Who should actually create the design brief?
This task is usually taken on by the marketing team. This team writes a detailed design briefing for the creative team of an agency or for independent graphic designers. In addition, a marketeer should also be available at this point for a personal, brief informational discussion in order to clarify misleading introductions or, in the best case, to prevent confusion and missteps in the first place.
What does a perfect design brief look like?
For us graphic designers at B2IMPACT, this "briefing" (as it is called in military jargon) consists of three major parts.
1. general information about the clients
- Presentation of the company in general
- Website and social media links
- Introduction to the most important aspects of the brand or product
- USP (unique selling proposition): How is it differentiated from competitors?
- Contact details of contact persons (main person in charge plus deputy)
3. background knowledge about the project
- Aim of the project: What should be achieved with the help of the design team?
- Scope of the project: Which services (advertising materials) are to be provided by designers - logo design, web design, print design etc.?
- Target group: Who is the campaign aimed at?
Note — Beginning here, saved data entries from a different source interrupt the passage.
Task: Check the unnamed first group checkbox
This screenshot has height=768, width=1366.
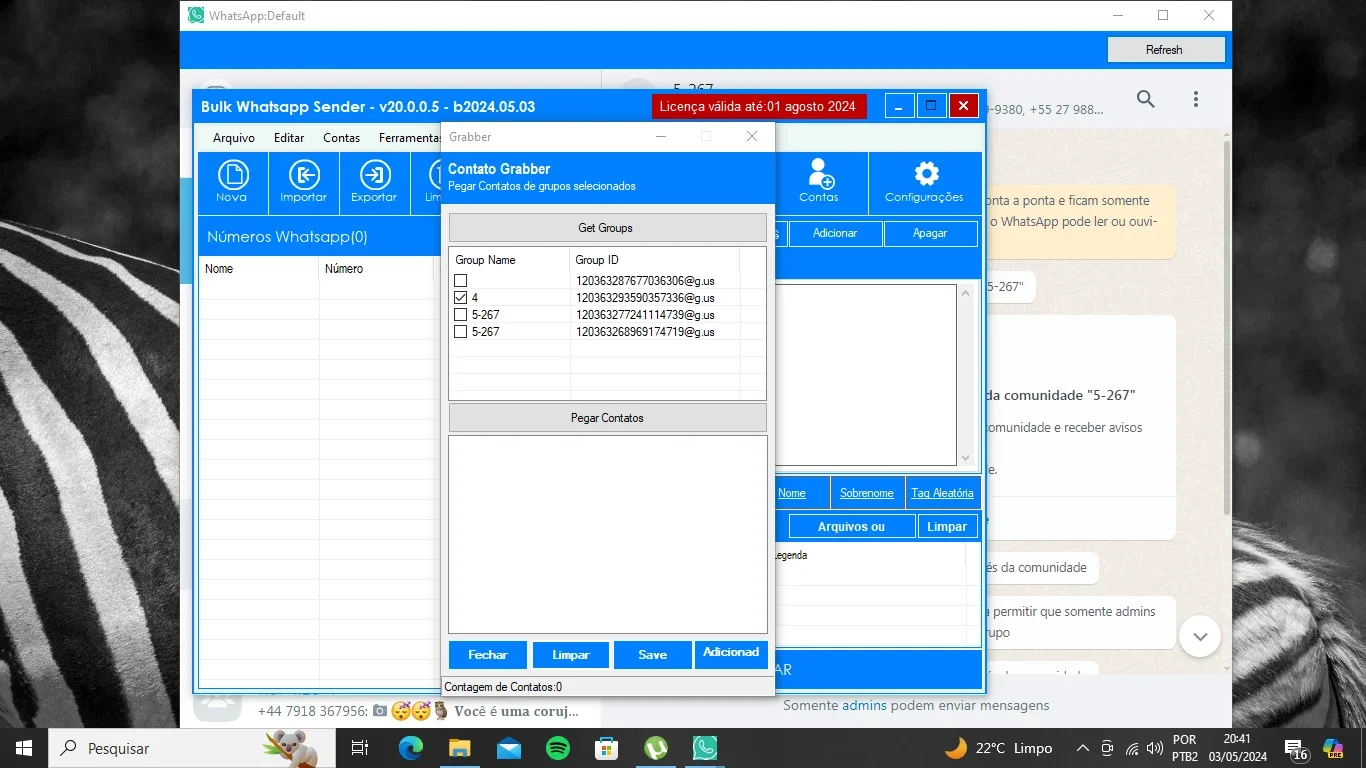Action: coord(461,281)
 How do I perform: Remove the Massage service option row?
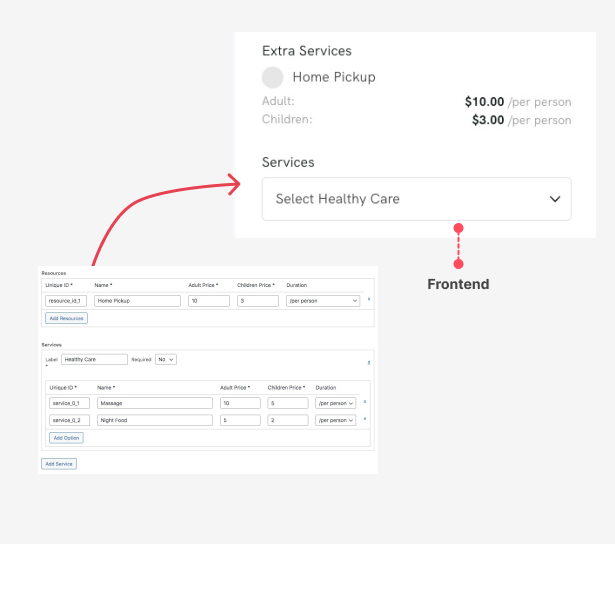point(365,402)
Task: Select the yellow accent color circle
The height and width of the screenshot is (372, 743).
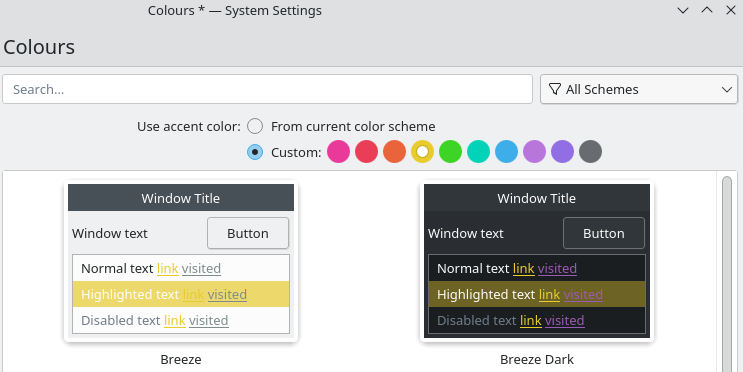Action: click(422, 152)
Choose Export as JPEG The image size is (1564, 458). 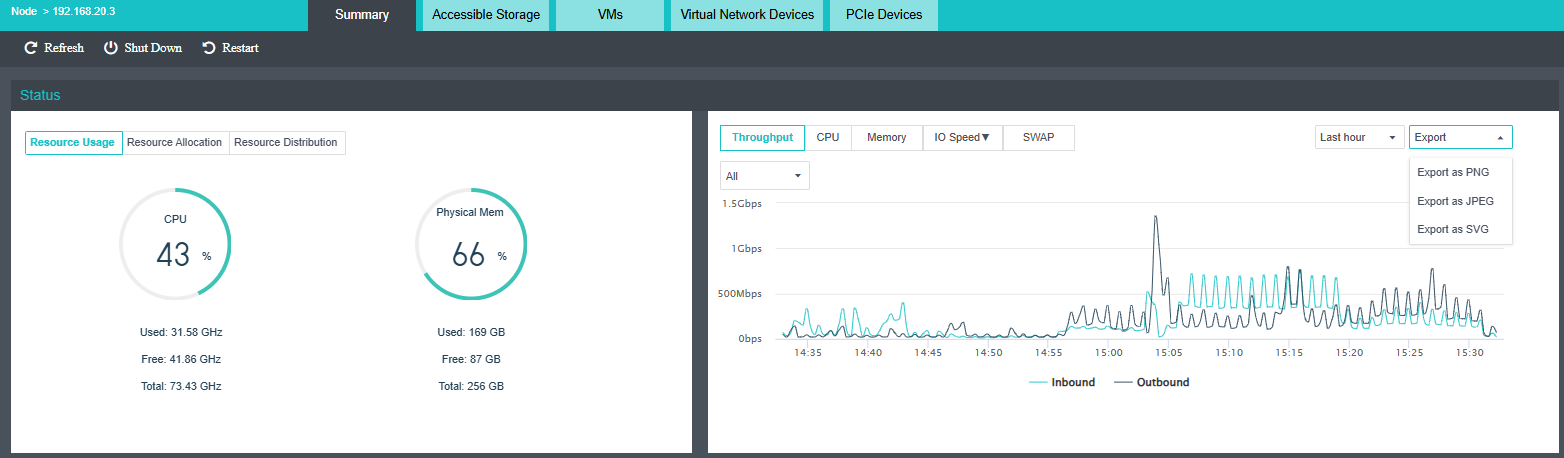pos(1455,201)
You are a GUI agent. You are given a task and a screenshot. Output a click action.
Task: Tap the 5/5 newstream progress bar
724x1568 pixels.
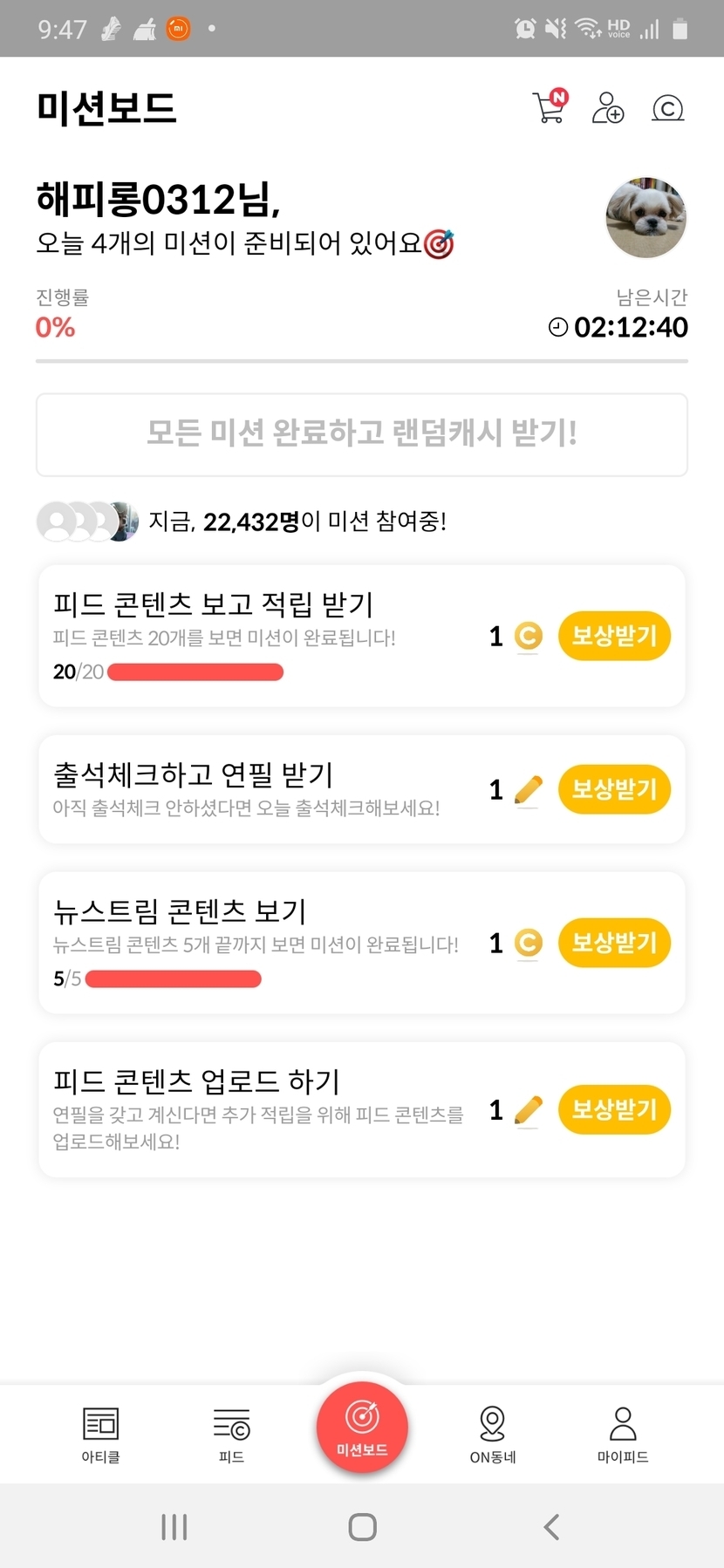click(x=174, y=978)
- Timeline (individual milestones for drafts, correction loops and deadlines)
- budget frame
- Introduce cooperation partners: If they are relevant to the design process
- Define release processes: How and where does the handover take place plus who gives the final OK?
- Basic tone of the project: What is the atmosphere in which the project should operate (daring, young, scientific, tech-savvy, down-to-earth ...)?
3. design details
- Transmission of assets: House font, corporate design manual, colour palette, texts, photos and - if available - archive material from previous projects.
- Present the desired format in precise figures
- Should colours of the competition be avoided or does the board have a favourite colour or colours that are totally despised?
- Visual impression of the project: classy, minimalist, bold, playful or colourful ... A mood board on Pinterest excellent!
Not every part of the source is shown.